> _YOUR GOAL_
Set down the listing below again, exactly as written.
==============================
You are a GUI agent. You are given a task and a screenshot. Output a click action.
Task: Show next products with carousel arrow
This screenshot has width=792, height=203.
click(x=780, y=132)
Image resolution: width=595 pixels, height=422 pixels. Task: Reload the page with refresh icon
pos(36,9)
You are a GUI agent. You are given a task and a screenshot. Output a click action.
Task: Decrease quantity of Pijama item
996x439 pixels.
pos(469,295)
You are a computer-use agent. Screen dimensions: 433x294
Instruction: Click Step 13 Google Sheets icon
==============================
> _RESULT FOR THIS TASK_
You are a GUI agent. You are given a task and a screenshot. Output a click action.
Task: Show next products with carousel arrow
This screenshot has width=792, height=203.
click(x=780, y=132)
Image resolution: width=595 pixels, height=422 pixels. Task: Reload the page with refresh icon
pos(36,9)
You are a GUI agent. You are given a task and a screenshot. Output a click action.
Task: Decrease quantity of Pijama item
996x439 pixels.
pos(469,295)
You are a computer-use agent. Screen dimensions: 433x294
Instruction: Click Step 13 Google Sheets icon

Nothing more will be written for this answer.